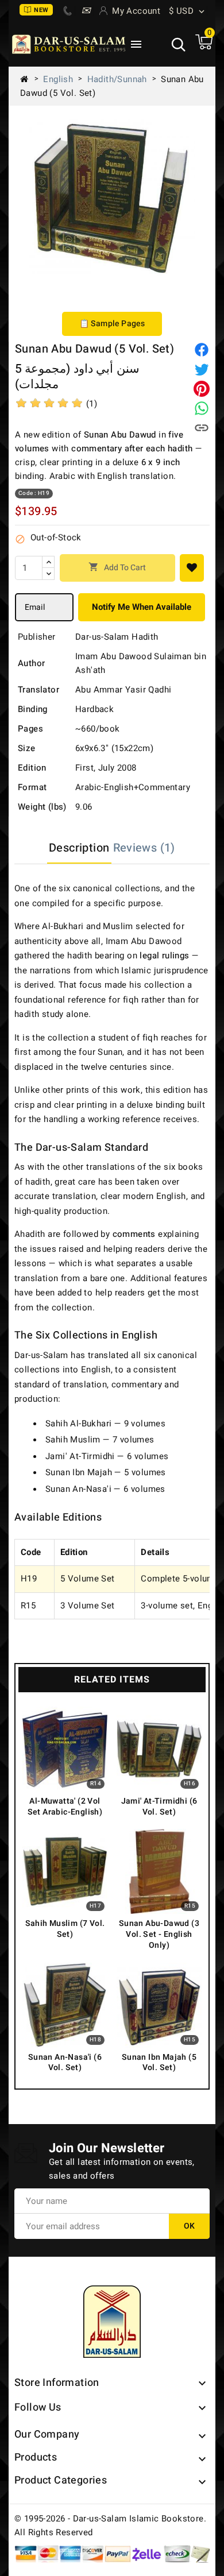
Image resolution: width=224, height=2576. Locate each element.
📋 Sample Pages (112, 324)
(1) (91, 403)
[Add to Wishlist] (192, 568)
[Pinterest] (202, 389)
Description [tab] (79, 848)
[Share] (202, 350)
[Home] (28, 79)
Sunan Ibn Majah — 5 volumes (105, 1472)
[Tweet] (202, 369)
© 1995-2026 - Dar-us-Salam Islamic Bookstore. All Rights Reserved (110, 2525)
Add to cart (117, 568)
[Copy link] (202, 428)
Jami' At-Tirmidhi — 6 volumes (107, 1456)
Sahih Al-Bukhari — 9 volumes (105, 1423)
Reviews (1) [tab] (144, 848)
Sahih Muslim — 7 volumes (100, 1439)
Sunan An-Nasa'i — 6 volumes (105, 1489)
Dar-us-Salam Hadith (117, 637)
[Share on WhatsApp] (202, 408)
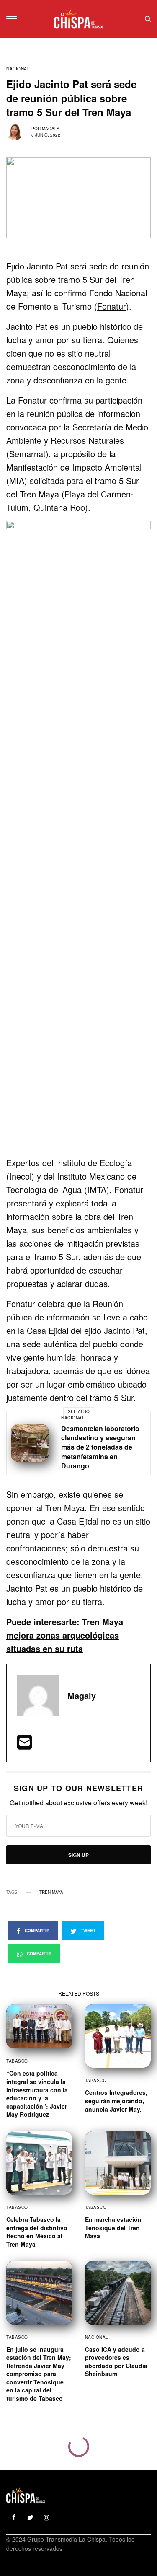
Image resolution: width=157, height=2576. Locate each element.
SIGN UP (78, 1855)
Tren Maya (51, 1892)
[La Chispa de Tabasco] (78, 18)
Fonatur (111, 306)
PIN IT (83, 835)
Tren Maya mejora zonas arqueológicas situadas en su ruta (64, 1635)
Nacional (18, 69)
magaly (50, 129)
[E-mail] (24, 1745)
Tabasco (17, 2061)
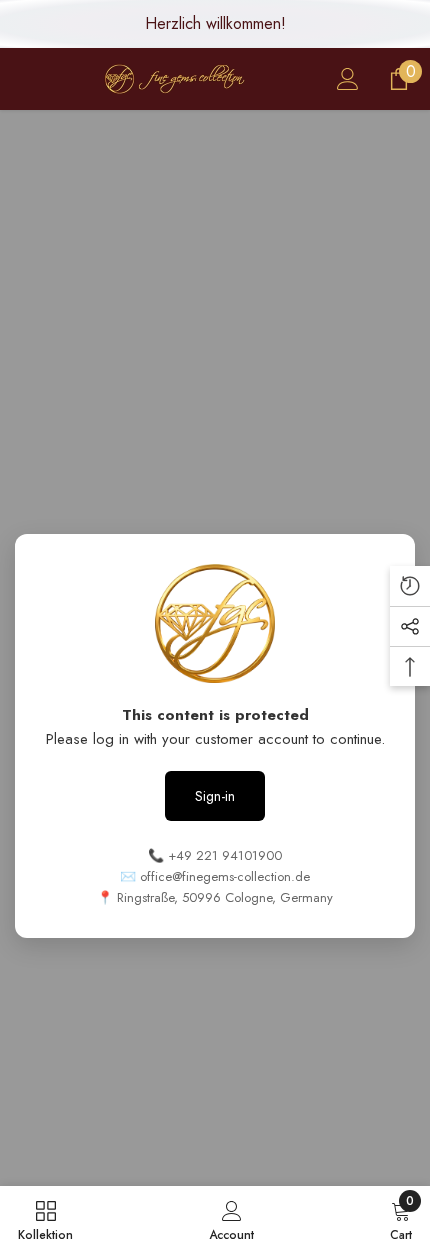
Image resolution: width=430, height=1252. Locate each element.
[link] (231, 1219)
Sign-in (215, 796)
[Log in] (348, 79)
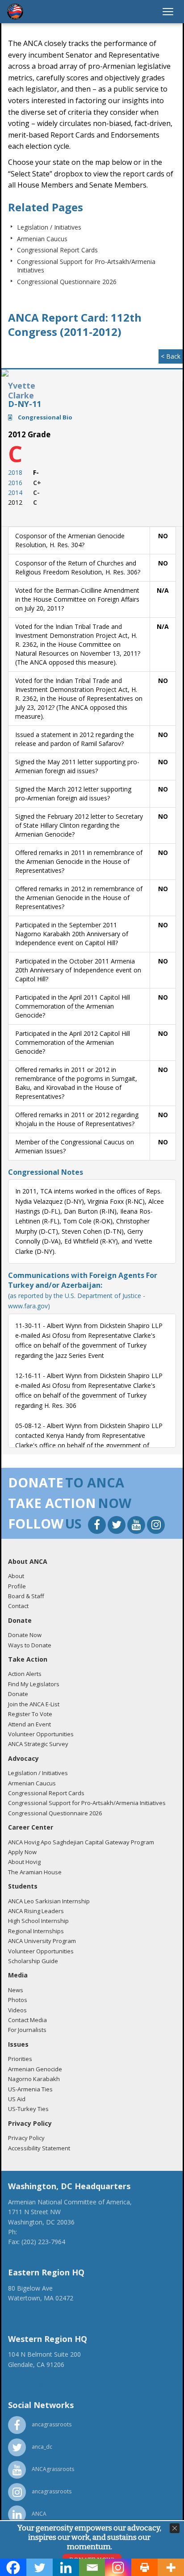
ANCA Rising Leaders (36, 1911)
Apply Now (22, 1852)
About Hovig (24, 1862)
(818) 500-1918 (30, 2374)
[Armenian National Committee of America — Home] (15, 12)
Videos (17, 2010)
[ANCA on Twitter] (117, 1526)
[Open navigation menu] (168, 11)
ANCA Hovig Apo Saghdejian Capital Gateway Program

☆ ☆ ☆

**ACTIVITY:** Exact retyping is required: the line with "(818) 500-1918 (30, 2374)" through the end of the data, both ends included, and no other line.

**REPLY TO THE EXERCISE:**
(818) 500-1918 (30, 2374)
[Armenian National Committee of America — Home] (15, 12)
Videos (17, 2010)
[ANCA on Twitter] (117, 1526)
[Open navigation menu] (168, 11)
ANCA Hovig Apo Saghdejian Capital Gateway Program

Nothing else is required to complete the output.